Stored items
========

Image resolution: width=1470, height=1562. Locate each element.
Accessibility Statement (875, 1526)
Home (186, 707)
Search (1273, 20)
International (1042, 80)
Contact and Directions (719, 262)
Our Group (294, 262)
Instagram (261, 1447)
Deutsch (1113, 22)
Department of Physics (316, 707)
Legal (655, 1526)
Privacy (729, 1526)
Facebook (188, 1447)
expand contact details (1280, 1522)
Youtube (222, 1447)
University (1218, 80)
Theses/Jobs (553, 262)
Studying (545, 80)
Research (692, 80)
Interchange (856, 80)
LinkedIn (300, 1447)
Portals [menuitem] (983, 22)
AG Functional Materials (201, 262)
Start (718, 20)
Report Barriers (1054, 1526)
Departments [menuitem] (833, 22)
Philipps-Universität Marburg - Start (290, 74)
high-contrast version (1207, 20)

========

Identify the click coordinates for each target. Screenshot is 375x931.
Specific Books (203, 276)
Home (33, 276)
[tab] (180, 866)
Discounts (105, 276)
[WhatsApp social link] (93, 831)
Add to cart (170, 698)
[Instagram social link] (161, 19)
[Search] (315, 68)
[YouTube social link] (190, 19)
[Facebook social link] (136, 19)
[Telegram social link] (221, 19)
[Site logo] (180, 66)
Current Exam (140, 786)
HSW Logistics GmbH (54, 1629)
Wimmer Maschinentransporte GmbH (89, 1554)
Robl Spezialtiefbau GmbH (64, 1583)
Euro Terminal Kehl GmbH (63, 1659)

========

Assigned task —
From the records above, reproduce exactly the lines from the one with "Deutsch (1113, 22)" to the one with "high-contrast version (1207, 20)", both included, and no others.

Task response —
Deutsch (1113, 22)
Department of Physics (316, 707)
Legal (655, 1526)
Privacy (729, 1526)
Facebook (188, 1447)
expand contact details (1280, 1522)
Youtube (222, 1447)
University (1218, 80)
Theses/Jobs (553, 262)
Studying (545, 80)
Research (692, 80)
Interchange (856, 80)
LinkedIn (300, 1447)
Portals [menuitem] (983, 22)
AG Functional Materials (201, 262)
Start (718, 20)
Report Barriers (1054, 1526)
Departments [menuitem] (833, 22)
Philipps-Universität Marburg - Start (290, 74)
high-contrast version (1207, 20)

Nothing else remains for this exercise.